All the data from this MA were from the published studies themselves; some MA are able to use patient-level data (data on individual patients, rather than the aggregate report from the publication), but his was not the case here. So, the investigators were unable to evaluate multiple factors that might have clarified our understanding. I certainly hope investigators (and pharmaceutical companies!) will move to better data sharing in the future to allow for more thorough analyses and comparisons of studies via patient-level data.
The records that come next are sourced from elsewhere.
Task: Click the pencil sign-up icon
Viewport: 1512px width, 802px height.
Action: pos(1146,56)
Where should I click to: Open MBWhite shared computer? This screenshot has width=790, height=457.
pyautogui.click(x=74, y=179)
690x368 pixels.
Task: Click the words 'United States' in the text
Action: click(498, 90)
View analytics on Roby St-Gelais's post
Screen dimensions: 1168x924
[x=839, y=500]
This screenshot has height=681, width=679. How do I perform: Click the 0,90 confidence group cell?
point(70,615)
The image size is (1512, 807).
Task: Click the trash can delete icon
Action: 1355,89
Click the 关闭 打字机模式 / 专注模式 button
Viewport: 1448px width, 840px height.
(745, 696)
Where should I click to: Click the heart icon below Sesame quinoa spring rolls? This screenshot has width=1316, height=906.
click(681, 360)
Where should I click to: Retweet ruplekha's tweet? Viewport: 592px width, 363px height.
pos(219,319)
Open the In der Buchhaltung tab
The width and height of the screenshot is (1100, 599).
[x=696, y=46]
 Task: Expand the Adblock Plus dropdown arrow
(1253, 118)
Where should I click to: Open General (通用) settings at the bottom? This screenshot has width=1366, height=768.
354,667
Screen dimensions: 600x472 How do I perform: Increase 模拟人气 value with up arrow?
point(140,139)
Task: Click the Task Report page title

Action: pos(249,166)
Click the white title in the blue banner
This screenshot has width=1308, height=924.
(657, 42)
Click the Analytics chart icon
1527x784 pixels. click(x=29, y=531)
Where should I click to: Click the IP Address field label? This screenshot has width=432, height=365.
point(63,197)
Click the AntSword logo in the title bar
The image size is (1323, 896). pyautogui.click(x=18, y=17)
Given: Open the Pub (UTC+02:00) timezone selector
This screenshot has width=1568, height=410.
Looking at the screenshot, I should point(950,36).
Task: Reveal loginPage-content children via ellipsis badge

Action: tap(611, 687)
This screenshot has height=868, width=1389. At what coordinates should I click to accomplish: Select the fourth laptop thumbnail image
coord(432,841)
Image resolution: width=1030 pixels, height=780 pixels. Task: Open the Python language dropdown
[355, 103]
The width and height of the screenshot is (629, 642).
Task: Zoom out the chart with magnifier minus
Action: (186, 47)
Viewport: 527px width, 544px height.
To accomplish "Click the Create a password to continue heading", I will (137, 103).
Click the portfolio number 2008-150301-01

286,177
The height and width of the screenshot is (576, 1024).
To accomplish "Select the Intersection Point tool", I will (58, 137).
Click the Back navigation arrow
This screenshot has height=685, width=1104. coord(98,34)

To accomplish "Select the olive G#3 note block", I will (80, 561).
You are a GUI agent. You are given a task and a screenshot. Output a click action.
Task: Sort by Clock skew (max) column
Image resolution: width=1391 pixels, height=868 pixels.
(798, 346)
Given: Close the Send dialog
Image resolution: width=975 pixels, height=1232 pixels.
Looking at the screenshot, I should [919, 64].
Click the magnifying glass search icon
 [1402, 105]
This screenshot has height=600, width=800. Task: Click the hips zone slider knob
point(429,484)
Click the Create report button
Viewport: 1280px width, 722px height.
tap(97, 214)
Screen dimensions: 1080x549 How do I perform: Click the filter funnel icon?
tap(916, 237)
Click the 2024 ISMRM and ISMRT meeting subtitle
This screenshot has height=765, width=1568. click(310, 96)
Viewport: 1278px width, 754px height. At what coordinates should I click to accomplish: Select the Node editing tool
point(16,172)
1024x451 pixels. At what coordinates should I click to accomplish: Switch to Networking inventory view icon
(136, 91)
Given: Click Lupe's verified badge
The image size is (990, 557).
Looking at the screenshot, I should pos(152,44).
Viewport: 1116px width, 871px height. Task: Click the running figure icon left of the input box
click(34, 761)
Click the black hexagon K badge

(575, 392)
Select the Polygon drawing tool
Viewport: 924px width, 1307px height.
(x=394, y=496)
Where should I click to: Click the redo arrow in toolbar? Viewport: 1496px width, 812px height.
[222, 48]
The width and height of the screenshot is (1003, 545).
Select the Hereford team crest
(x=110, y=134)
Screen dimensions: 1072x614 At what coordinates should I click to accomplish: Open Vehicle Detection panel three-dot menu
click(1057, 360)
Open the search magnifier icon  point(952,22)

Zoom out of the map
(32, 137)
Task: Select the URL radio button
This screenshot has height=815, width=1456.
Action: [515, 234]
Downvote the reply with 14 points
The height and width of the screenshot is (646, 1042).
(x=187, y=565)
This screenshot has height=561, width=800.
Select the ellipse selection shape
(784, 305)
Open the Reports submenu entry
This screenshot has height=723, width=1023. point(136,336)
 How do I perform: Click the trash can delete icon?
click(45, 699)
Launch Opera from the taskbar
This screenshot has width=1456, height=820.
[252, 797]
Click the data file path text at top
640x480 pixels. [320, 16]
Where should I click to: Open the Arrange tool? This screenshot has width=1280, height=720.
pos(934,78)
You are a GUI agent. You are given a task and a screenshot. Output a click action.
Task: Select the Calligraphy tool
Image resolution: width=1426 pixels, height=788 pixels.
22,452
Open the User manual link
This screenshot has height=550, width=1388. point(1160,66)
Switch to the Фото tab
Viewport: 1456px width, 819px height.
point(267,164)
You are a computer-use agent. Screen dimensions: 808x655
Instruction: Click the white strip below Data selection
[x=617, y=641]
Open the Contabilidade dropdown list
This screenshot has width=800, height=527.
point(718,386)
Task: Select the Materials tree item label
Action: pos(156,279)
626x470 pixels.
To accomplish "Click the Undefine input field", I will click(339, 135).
I suspect some in the anti-vax movement could take data from this study out of context to persuade people to avoid covid vaccination. If SARS-CoV-2 goes away (not gonna happen any time soon, sadly), then purely from a BP standpoint you could argue against receiving the vaccine, but we have many more examples of vaccination benefits. And, we have all now seen what happens with infections that "went away," only to flare again when vaccination rates fall. It is still better to be vaccinated against covid than to experience infection.

One more caveat - remember that these types of studies only show an association between events and cannot prove or refute cause and effect. However, with knowledge of the mechanisms of BP with other infections and vaccinations, most authorities would conclude that BP can be caused by covid vaccination, just at a lower rate than caused by the infection itself.

Meta-Analysis Fatigue?

You might well be experiencing this by now, but if you want a little more explanation I did attempt, early in the pandemic, to explain Cochrane reviews and to provide some tips about keeping up with and interpreting the medical literature. Always tough, but manageable.